[Verständnis prüfen]:
1. Erläutern Sie anhand des Textes zum Widerrufsrecht bei Treppenliften, weshalb die Verbraucherzentrale Baden-Württemberg einen Verstoß gegen das Wettbewerbsrecht annahm.
2. Geben Sie aus dem Text zum Widerrufsrecht bei Treppenliften einen Abschnitt wortgetreu wieder. Beginnen Sie bei den Worten „Gerichte in Deutschland“, und enden Sie nach „I ZR 96/20).“.
3. Führen Sie den Text über das BGH-Urteil zum Widerrufsrecht bei maßangefertigten Treppenliften von der Stelle an weiter, an der er endet.

[Textauszug]:
Gerichte in Deutschland waren sich uneins, was für ein Vertragstyp bei individuell gefertigten Treppenliften hauptsächlich vorliegt und was dann für das Widerrufsrecht gilt. Das Karlsruher Gericht hat nun Klarheit geschaffen.
Verbraucherinnen und Verbrauchern steht beim Kauf eines maßangefertigten Treppenlifts ein vierzehntägiges Widerrufsrecht zu. Das hat der Bundesgerichtshof (BGH) entschieden (Urt. v. 19.10.2021, Az. I ZR 96/20).
Die Verbraucherzentrale Baden-Württemberg hatte einen Treppenlifthersteller auf Unterlassung verklagt. Sie sah einen Verstoß gegen das Wettbewerbsrecht, weil ihrer Auffassung nach ein Widerrufsrecht auch bei individuell gefertigten Treppenliften besteht, das der beklagte Hersteller den Verbraucherinnen und Verbrauchern aber - bis auf bei bestimmten Modellen - nicht gewährte.

[Daten zur Analyse]:
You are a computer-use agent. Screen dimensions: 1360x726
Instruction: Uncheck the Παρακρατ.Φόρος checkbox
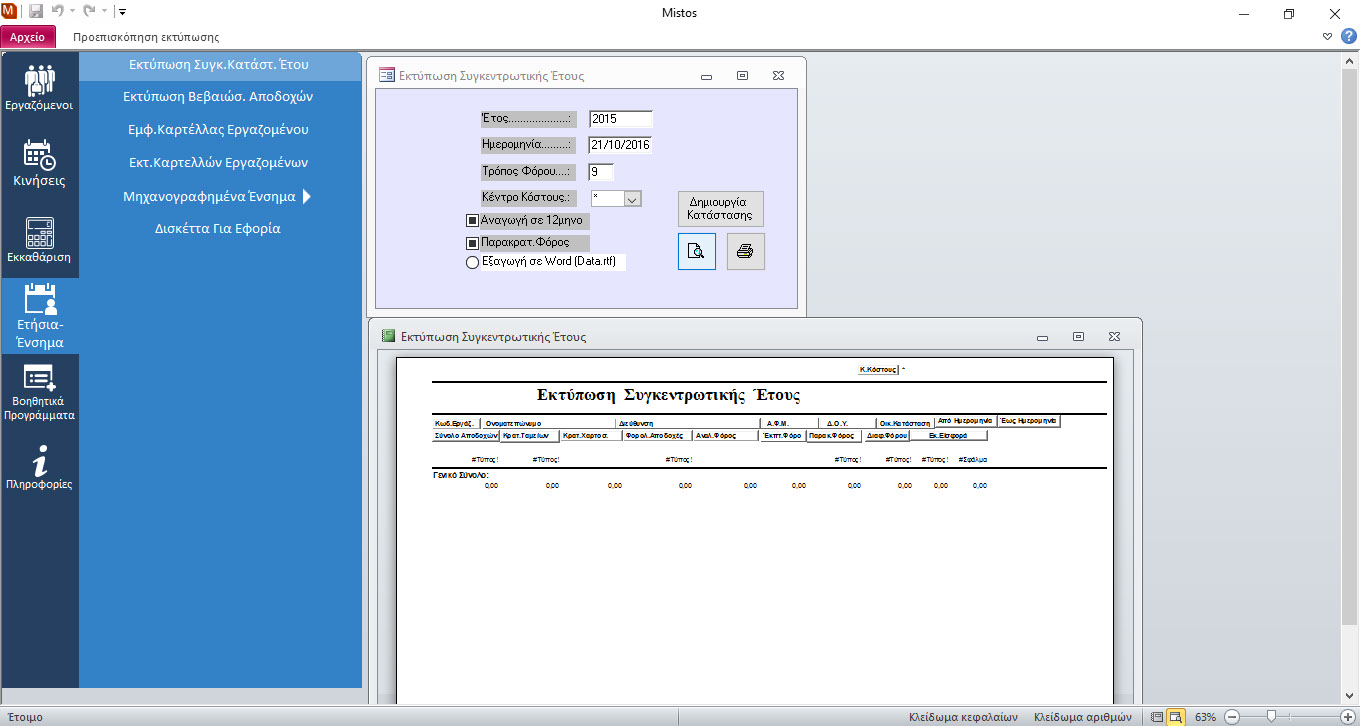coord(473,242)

==

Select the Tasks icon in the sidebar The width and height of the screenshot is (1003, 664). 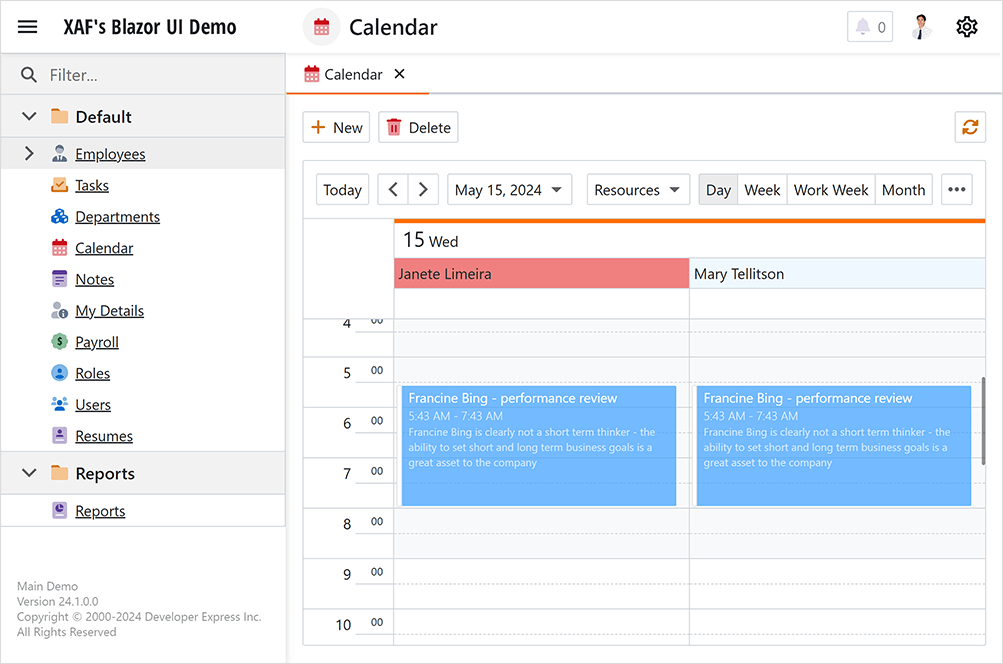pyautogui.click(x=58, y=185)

[Lösungen]:
1. Nach Auffassung der Verbraucherzentrale besteht auch bei individuell gefertigten Treppenliften ein Widerrufsrecht. Der beklagte Hersteller gewährte dieses Recht den Verbraucherinnen und Verbrauchern jedoch nicht, ausgenommen bei bestimmten Modellen.

2.
Gerichte in Deutschland waren sich uneins, was für ein Vertragstyp bei individuell gefertigten Treppenliften hauptsächlich vorliegt und was dann für das Widerrufsrecht gilt. Das Karlsruher Gericht hat nun Klarheit geschaffen.
Verbraucherinnen und Verbrauchern steht beim Kauf eines maßangefertigten Treppenlifts ein vierzehntägiges Widerrufsrecht zu. Das hat der Bundesgerichtshof (BGH) entschieden (Urt. v. 19.10.2021, Az. I ZR 96/20).

3.
Die Vorinstanz, das Oberlandesgericht (OLG) Köln, hatte angenommen, dass das Widerrufsrecht nach § 312g Abs. 2 Nr. 1 Bürgerliches Gesetzbuch (BGB) ausgeschlossen sei. Nach der Norm gibt es kein Widerrufsrecht, wenn es sich um einen Vertrag zur Lieferung von Waren handelt, die nicht vorgefertigt sind und individuell auf die Bedürfnisse der Vertragspartnerin oder des -partners angepasst werden müssen.
Im Fokus steht der Aufbau einer funktionsfähigen Maschine
Der BGH stellte zunächst klar, dass der Widerrufsausschluss nach der Vorschrift lediglich Kaufverträge und Werklieferungsverträge umfasse, nicht aber Werkverträge. Der Begriff der "Verträge zur Lieferung von Waren" im Sinne der Vorschrift sei mit Blick auf die europäische Verbraucherrechtrichtlinie dahingehend auszulegen, dass dazu Kaufverträge (§ 433 BGB) und Werklieferungsverträge (§ 650 BGB), aber weder Dienstverträge (§ 611 BGB) noch - jedenfalls im Regelfall - Werkverträge (§ 631 BGB) zählen.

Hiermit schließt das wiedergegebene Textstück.